We need to plan for this. That means we need to plan our finances around it, and our insurance strategies. All very dull, I know, and even meaningless to my younger clients. But true all the same.
Here is the quote — the reporter was addressing aging Baby Boomers:
“If you and your spouse are now 65, there’s a 50 percent chance that one of you will live to age 92 and a 25 percent chance that one of you will live to be 97,” says Weatherford. She adds that you should hold off as long as you can before dipping into Social Security because you could have 30 more years of life — and expenses — to look forward to.” (quoted from Shereen Marisol Meraji, Marketplace, 11.07.2012).
And my advice is simple, whether you are an entrepreneur, a consultant, or a normal employed person, of any age, of any health:
- Set up your retirement accounts as early in your life as possible. Not only does this give the principal longer to grow in value (and recover from unexpected downturns), it is deductible, so you pay lower taxes.
- Build the discipline of contributing to these accounts, even a small amount at a time, consistently, out of your gross income – -before you see it, and before you can spend it. You won’t miss it most years, and it will save you later.

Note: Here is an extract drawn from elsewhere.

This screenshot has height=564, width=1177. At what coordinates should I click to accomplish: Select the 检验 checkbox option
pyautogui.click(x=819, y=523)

- If you are not truly expert in investing your retirement (or other) monies, get professional help. Get personal recommendations to money managers from your colleagues, explore their success records, interview them, and choose one to work with whom you feel you can trust, and whose approach to the markets aligns with your own. Review the status of your accounts with them quarterly, meet with them yearly, and understand that your investment strategy will change as you get older (it will become more conservative as you get older and your needs shift).
- Do not rely on the government, the health industry, your family, or the future generations to care for you, whether you are ill or healthy, financially secure or not. There is no way to know what conditions will apply when we need the care, at any age. We do not control world economic conditions, natural disasters or unthinkable tragedies.

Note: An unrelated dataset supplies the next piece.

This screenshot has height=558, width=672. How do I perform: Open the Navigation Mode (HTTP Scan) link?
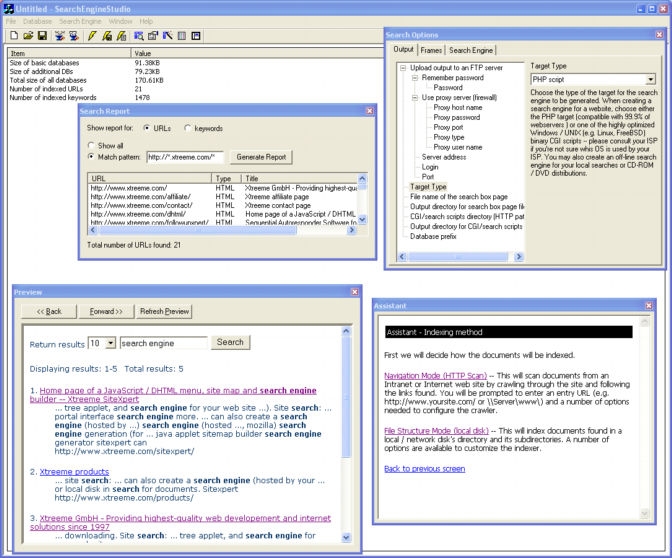pyautogui.click(x=433, y=375)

- As soon as you can financially do it, invest in long-term care insurance. If you are self-employed as an entrepreneur or consultant, also add disability insurance. See my recent blogpost.
- If you are a Boomer, and have long-term care insurance, investigate likely assisted-living facilities now, while you are healthy and calm, and advise your family of your first two or three choices — ones you prefer in your neighborhood, that you can live in on your annual long-term care benefits. This will give you the quality of life you want, and save your family untold stress trying to sort this out when you suddenly, in some emergency, must make such a move.
- Find, interview and work with consultants in your neighborhood who do all the research for you and set up appointments for you to see local assisted-living facilities, well in advance of your need for them — at no cost to you (they get referral fees from the facilities). These folks are usually very helpful and not sales-driven. Choose one who covers your preferred neighborhoods and represents many facilities.
- Remember that neither long-term care nor assisted living is age-dependent. You can become injured, ill, or need assisted living, at any age.
Sometimes I feel like the ant in the old fable about the ant and the grasshopper, when I was a fine grasshopper myself once. But this strategy has worked for me, and I urge you to take the necessary steps now to protect all you have invested in your life and health and business.